Joana do Espírito Santo, moradora de Rio Largo, na região metropolitana de Maceió, completou 116 anos no último mês de fevereiro e pode conquistar o título de mulher mais velha do planeta. Nascida em 2 de fevereiro de 1909, em Capela (AL), ela ultrapassaria a britânica Ethel Caterhan, também com 116 anos, mas nascida em agosto do mesmo ano, atualmente reconhecida como recordista pela organização LongeviQuest e pelo Guinness Book.
O maior desafio para a validação internacional da idade de dona Joana é a documentação. Sua certidão de nascimento original foi destruída em 2010, durante uma enchente que atingiu Murici e levou consigo registros históricos. Desde então, familiares buscam recuperar os documentos, mas sem êxito até agora.
Apesar dos entraves burocráticos, Joana é motivo de orgulho para a comunidade e para sua família, que reúne cerca de 50 netos e bisnetos. Ativa e bem-humorada, recebe acompanhamento médico pelo programa municipal Melhor em Casa, que garante consultas semanais, além de medicamentos e insumos de saúde.

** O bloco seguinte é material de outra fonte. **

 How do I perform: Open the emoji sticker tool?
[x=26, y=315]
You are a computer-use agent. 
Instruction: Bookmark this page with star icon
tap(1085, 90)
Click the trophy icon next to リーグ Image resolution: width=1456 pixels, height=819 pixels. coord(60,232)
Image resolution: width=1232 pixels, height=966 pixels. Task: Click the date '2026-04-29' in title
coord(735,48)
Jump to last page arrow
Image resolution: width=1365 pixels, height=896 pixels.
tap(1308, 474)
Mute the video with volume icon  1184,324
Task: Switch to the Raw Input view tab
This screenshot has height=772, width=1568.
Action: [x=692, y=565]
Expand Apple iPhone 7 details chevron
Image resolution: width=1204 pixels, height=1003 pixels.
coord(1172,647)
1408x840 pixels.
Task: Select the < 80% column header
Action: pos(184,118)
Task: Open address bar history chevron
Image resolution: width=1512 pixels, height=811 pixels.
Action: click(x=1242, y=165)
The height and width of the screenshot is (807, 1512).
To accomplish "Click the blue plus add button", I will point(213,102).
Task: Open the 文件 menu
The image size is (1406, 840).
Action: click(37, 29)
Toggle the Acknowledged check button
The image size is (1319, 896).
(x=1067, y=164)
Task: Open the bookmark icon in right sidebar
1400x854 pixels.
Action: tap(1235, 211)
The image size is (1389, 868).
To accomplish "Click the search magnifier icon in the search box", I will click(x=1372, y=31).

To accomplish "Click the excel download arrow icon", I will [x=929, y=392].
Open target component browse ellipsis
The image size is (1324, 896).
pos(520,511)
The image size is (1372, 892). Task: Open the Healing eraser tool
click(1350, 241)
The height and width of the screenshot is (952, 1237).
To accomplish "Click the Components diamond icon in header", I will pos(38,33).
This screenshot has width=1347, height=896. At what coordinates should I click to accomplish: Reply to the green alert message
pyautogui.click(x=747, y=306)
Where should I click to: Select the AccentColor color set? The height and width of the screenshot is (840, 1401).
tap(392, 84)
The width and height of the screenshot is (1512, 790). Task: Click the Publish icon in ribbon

Conhecida por virar noites cantando e relembrando histórias, ela guarda memórias únicas. Entre elas, o casamento marcado por três dias de festa, embalado por Luiz Gonzaga, e o dia em que viu Lampião entrar em sua casa. “Ele vinha todo enfeitado, o chapéu brilhando. Eu estava escondida debaixo da cama quando ele descobriu a panela de feijão no fogão e disse: ‘Que carne cheirosa! Que canequinho mais brilhoso’. Foi um susto e tanto”, recorda.
Enquanto não recebe o reconhecimento oficial dos órgãos internacionais, dona Joana segue celebrando a vida ao lado da família, com a possibilidade de entrar para a história como a mulher mais velha do mundo.